Dear Lev,
You already asked Terry Padden to do so. Are we stupid?
Sept. 20:
*In science, the term 'discrete' means just the negation of 'continuous' and no more*.
-- Mathematics has problems with the notion continuum since Dedekind's "Stetigkeit und Irrationale Zahlen". Numbers are always considered discrete.
So that while all of modern science is based on the formalism that is precise elaboration of the 'continuous',
--Really?
I am convince, we have not had a precise and general elaboration of the 'discrete'.
-- When a child learns to count, it has to grasp discrete entities first.
My essay outlines a formalism addressing the latter issue.
-- Sorry.
Oct.5:
As suggested by Schrödinger (see p. 2 of my essay), when the idea of 'discrete' entered physics at the beginning of the 20th century, it "has been forced upon us very much against our will".
-- Line spectra were known earlier, singularities too.
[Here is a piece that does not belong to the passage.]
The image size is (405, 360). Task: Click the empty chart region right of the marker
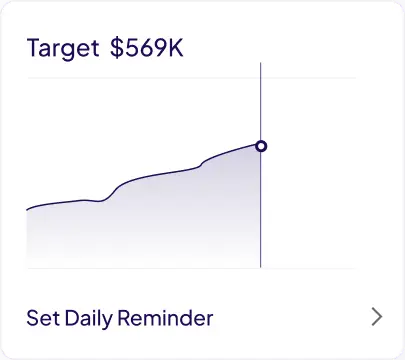click(x=308, y=173)
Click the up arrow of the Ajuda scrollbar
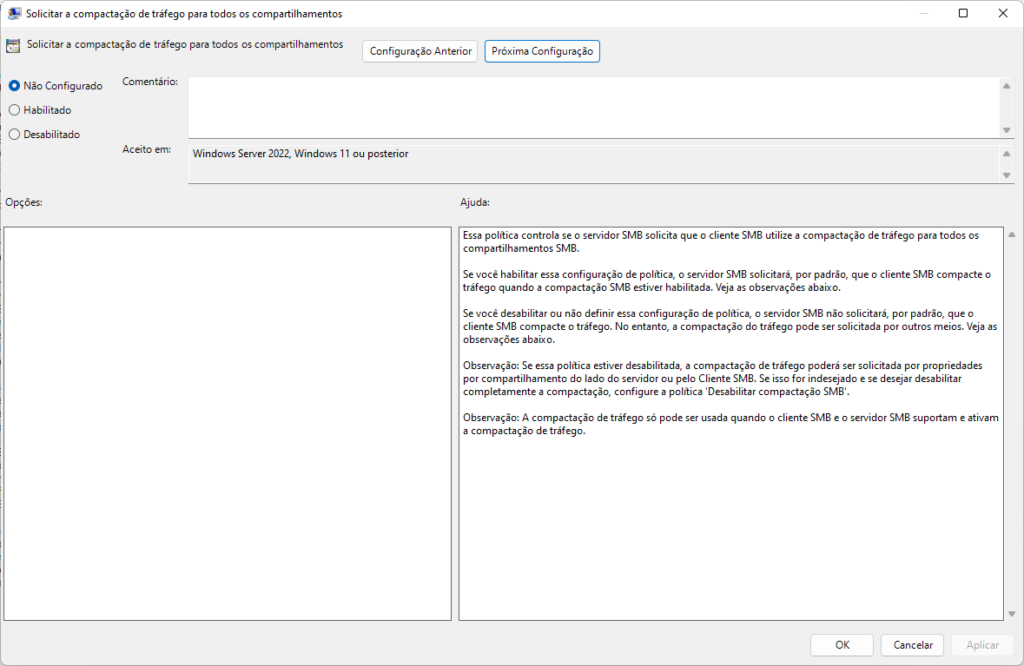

Now, more than a century later, despite the popularity the term 'discrete' has gained, our understanding of the 'discrete'--as it is present in nature--has not really advanced.
-- Engineers do not have such problems.
As I mentioned in the above post, the reason this situation persists has to do with the lack of any adequate conception of 'discrete'. We still talk of the 'discretizations of space and time' in spite of the fact that such concepts are not formally meaningful: 'discretization' of the continuous model does not produce a 'discrete' model.
-- Let me tell you that I tend to share Schroedinger's imagination of a single particle as a field that extends into space without limit, while I feel in position to change my point of view and consider it as something discrete within the space of wave numbers. Where is the problem? Are engineers more flexible than physicists?